• Directives
1) Please reproduce the libtld header documentation from "#define LIBTLD_VERSION_PATCH   13" up to and including "the release number.", substituting "revision number" for "release number".
2) According to the libtld header documentation, what does the VALID_URI_ASCII_ONLY flag make tld_check_uri() refuse?

• Provided passage
------------------------
Detailed Description

This file declares all the functions, objects, structures, etc. publicly available from the libtld library.

Definition in file tld.h.

Macro Definition Documentation

#define LIBTLD_EXPORT

This definition is used to mark functions and classes as exported from the library. This allows other programs to automatically use functions defined in the library.

The LIBTLD_EXPORT may be set to dllexport or dllimport depending on whether you compile the library or you intend to link against it.

#define LIBTLD_VERSION   "1.5.13"

This definition represents the version of the libtld header you are compiling against. You can compare it to the returned value of the tld_version() function to make sure that everything is compatible (i.e. if the version is not the same, then the tld_info structure may have changed.)

Referenced by main(), and tld_version().

#define LIBTLD_VERSION_MAJOR   1

This definition represents the major version of the libtld header you are compiling against.

#define LIBTLD_VERSION_MINOR   5

This definition represents the minor version of the libtld header you are compiling against.

#define LIBTLD_VERSION_PATCH   13

This definition represents the patch version of the libtld header you are compiling against. Some people call this number the release number.

#define VALID_URI_ASCII_ONLY   0x0001

By default the tld_check_uri() function accepts any extended character (i.e. characters over 0x80). This flag can be used to refuse such characters.

Referenced by tld_check_uri().

#define VALID_URI_NO_SPACES   0x0002

By default the tld_check_uri() function accepts spaces as valid characters in a URI (whether they are explicit " ", or written as "+" or "%20".) This flag can be used to refuse all spaces (i.e. this means the "+" and "%20" are also refused.)

Referenced by tld_check_uri().

Enumeration Type Documentation

Defines the category of the TLD. The most well known categories are International TLDs (such as .com and .info) and the countries TLDs (such as .us, .uk, .fr, etc.)

IANA offers and is working on other extensions such as .pro for profesionals, and .arpa for their internal infrastructure.

Enumerator
TLD_CATEGORY_INTERNATIONAL 

International TLDs.

This category represents TLDs that can be used by anyone anywhere in the world. In some cases, these have some limits (i.e. only a museum can register a .museum TLD.) However, the most well known international extension is .com and this one has absolutely no restrictions.
------------------------
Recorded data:
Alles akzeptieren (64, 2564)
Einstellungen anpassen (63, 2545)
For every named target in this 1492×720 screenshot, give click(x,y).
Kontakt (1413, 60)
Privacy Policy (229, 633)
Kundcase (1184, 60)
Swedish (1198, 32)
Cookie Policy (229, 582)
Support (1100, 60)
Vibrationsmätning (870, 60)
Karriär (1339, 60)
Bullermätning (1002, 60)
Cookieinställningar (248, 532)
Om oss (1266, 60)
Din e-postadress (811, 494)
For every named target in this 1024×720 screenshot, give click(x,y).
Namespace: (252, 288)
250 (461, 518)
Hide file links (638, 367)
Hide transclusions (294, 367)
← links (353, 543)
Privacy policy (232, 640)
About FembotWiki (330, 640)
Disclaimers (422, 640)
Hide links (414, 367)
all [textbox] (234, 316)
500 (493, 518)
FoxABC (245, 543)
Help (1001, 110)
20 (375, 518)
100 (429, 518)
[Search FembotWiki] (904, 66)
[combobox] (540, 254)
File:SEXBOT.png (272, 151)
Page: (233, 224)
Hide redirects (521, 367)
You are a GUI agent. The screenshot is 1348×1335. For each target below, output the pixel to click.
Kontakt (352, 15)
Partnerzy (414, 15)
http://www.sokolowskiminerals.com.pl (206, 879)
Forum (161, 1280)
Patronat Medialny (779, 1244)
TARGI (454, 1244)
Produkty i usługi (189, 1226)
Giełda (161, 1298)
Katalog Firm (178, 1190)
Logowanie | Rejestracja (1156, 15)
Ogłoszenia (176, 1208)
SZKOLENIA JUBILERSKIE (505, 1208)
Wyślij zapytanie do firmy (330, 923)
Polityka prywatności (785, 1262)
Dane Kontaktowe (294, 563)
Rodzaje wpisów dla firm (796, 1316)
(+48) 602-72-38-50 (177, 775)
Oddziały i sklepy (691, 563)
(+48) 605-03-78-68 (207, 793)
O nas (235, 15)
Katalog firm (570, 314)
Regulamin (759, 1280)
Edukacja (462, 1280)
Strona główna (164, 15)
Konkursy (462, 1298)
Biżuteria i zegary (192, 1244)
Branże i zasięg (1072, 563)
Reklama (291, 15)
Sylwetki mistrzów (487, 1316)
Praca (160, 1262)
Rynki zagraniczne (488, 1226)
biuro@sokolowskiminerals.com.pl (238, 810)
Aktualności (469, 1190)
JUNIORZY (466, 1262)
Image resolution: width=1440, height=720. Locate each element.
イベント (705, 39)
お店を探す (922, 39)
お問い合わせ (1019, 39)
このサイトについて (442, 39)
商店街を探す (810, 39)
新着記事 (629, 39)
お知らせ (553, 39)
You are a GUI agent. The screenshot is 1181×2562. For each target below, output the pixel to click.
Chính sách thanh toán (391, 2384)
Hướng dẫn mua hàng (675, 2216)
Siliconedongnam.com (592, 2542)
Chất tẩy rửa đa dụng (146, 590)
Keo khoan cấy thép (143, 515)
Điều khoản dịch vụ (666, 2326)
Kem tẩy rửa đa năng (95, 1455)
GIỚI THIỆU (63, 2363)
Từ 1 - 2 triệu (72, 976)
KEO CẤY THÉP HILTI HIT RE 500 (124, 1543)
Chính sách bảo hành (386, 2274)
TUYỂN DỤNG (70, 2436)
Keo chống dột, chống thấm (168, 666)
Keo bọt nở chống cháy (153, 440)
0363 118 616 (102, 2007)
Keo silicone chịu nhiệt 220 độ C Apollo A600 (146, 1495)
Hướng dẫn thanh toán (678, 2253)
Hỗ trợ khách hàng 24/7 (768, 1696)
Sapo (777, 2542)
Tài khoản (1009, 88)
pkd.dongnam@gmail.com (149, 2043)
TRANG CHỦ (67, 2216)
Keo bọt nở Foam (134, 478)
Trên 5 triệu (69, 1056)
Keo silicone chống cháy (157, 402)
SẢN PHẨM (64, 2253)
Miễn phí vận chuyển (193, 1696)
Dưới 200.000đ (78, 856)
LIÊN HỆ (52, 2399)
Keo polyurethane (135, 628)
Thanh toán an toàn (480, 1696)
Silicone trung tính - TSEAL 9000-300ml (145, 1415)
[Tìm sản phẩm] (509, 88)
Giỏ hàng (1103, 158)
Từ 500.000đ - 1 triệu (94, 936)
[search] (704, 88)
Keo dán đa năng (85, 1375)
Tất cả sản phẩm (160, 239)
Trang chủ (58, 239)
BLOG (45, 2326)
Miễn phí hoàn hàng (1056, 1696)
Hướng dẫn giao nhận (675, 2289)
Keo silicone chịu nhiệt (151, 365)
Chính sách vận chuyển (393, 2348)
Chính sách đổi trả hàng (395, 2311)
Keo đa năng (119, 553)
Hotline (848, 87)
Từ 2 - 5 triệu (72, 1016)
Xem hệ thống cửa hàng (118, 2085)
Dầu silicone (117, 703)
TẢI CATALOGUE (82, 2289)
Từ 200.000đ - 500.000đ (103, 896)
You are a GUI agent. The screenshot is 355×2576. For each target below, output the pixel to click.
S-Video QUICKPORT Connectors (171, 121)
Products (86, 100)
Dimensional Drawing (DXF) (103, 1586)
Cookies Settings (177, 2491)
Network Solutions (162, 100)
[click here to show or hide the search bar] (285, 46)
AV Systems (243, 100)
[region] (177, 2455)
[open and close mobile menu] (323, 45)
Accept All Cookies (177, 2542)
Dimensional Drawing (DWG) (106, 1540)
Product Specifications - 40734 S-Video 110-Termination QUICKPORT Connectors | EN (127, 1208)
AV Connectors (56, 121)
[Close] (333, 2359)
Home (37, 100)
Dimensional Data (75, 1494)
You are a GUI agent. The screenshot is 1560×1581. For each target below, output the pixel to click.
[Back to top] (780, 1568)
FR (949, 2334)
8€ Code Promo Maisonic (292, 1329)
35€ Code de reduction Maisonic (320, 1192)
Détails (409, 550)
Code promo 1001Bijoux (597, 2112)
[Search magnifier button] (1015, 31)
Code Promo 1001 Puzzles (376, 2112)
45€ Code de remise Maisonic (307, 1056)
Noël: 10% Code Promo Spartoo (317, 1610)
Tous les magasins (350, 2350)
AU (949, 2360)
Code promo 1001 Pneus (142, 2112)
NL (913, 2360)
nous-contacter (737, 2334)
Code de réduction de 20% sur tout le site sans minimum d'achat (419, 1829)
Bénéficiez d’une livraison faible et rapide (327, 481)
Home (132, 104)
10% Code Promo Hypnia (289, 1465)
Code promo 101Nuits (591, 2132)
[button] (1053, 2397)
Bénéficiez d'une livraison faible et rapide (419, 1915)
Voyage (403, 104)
------------------------
• Full solutions
1)
#define LIBTLD_VERSION_PATCH   13

This definition represents the patch version of the libtld header you are compiling against. Some people call this number the revision number.

2) Extended characters, meaning characters over 0x80.